*REQUEST*.
Reproduce the material below word for word, beginning with the line that contains "Check Roof Cuts Wall at Bottom" and ending after the line that contains "Go to KPI Configuration".

-- Start --

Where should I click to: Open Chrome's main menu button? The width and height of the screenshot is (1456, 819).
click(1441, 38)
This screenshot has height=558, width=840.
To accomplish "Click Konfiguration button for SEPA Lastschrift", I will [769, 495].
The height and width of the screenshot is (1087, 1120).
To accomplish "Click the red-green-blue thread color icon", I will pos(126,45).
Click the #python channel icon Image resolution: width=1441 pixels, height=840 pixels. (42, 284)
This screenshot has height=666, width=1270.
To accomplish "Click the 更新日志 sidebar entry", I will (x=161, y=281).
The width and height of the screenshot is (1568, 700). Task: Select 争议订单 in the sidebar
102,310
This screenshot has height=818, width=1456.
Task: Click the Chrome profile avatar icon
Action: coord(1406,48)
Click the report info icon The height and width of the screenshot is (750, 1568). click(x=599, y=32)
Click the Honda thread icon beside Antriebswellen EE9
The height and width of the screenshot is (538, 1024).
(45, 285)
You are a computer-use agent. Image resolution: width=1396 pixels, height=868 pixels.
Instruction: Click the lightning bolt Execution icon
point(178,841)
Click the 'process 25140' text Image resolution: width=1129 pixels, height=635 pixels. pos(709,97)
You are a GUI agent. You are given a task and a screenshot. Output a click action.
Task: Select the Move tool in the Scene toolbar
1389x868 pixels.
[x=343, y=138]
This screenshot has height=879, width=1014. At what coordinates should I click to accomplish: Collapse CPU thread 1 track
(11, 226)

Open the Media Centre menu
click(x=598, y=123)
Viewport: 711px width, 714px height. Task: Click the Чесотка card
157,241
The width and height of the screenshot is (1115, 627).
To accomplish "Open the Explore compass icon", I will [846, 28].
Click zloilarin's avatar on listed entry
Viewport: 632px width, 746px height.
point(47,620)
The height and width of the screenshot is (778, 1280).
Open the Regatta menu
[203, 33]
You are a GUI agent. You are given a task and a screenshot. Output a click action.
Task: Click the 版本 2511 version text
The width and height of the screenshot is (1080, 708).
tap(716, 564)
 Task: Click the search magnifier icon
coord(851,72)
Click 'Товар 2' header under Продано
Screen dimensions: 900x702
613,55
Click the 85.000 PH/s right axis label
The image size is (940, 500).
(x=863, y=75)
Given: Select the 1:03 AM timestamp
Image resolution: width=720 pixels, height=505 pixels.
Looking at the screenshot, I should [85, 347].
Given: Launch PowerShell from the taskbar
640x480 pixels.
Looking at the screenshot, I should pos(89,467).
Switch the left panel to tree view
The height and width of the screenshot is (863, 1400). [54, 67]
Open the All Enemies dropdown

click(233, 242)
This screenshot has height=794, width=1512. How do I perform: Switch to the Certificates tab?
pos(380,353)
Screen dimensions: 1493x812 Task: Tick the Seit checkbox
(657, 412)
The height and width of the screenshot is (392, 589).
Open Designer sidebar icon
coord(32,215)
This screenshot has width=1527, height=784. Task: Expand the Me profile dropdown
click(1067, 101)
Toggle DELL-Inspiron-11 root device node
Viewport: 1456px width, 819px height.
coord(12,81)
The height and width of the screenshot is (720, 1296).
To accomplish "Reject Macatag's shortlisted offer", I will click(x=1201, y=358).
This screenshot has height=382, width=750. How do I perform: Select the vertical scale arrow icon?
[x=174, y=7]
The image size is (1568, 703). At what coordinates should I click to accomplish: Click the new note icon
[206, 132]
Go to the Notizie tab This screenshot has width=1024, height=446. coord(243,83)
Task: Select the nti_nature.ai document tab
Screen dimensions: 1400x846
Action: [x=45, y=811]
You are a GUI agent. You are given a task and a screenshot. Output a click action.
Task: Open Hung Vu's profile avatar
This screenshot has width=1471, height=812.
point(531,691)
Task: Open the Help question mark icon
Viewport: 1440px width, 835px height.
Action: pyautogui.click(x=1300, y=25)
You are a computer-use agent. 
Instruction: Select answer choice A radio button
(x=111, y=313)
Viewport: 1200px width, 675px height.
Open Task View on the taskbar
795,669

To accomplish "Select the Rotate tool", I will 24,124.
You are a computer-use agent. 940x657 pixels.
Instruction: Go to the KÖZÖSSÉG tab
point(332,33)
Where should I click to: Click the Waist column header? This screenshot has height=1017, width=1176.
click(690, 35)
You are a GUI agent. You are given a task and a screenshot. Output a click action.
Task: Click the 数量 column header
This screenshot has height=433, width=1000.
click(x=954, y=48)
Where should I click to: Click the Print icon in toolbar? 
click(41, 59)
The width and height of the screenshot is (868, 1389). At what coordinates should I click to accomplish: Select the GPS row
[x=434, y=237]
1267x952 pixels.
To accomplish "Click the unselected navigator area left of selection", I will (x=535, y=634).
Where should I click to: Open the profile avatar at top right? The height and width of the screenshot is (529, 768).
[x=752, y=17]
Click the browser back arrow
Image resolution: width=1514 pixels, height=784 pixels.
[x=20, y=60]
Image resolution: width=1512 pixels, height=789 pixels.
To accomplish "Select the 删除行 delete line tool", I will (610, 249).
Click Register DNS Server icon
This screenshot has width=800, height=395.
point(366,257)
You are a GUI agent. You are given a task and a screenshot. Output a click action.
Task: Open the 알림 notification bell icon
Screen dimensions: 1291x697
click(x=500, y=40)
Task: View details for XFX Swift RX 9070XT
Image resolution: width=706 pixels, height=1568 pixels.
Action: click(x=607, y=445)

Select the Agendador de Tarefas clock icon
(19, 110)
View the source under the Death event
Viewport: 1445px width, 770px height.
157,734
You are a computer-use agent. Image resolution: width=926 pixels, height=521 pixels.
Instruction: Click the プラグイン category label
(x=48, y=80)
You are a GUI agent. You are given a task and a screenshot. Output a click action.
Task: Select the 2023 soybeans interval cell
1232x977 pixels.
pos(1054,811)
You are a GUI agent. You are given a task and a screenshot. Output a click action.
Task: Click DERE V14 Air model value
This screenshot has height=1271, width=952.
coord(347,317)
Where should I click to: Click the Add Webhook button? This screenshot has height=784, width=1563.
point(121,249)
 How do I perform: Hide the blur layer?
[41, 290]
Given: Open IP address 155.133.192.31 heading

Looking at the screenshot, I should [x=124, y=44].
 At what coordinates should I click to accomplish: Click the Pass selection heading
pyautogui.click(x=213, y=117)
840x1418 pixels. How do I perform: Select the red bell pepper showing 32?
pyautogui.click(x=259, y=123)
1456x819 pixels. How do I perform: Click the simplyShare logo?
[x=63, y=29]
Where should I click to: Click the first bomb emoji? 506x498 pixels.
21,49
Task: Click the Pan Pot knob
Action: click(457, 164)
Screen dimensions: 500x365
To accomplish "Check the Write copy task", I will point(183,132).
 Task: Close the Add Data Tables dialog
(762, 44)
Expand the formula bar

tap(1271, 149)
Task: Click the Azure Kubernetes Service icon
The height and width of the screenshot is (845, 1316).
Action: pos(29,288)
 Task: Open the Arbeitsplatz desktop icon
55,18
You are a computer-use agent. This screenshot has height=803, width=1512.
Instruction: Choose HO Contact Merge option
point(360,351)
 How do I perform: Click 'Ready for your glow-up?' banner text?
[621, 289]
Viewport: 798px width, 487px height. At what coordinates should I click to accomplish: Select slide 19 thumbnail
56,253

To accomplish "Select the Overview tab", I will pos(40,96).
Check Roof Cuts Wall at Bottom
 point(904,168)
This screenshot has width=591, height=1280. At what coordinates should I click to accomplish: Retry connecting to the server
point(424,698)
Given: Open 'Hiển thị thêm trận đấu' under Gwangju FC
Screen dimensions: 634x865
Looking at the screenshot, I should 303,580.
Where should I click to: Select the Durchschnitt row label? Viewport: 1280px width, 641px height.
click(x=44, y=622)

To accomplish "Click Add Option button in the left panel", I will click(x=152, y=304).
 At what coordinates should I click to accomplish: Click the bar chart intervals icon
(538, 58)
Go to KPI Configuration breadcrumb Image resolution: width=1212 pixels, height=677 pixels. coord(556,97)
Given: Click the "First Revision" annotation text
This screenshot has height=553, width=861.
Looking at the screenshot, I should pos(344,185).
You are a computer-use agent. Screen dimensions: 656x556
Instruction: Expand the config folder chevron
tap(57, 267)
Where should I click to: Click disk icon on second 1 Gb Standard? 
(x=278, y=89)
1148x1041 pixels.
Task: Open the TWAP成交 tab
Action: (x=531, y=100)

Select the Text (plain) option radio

-- End --

*WRITTEN ANSWER*.
Check Roof Cuts Wall at Bottom
 point(904,168)
This screenshot has width=591, height=1280. At what coordinates should I click to accomplish: Retry connecting to the server
point(424,698)
Given: Open 'Hiển thị thêm trận đấu' under Gwangju FC
Screen dimensions: 634x865
Looking at the screenshot, I should 303,580.
Where should I click to: Select the Durchschnitt row label? Viewport: 1280px width, 641px height.
click(x=44, y=622)

To accomplish "Click Add Option button in the left panel", I will click(x=152, y=304).
 At what coordinates should I click to accomplish: Click the bar chart intervals icon
(538, 58)
Go to KPI Configuration breadcrumb Image resolution: width=1212 pixels, height=677 pixels. coord(556,97)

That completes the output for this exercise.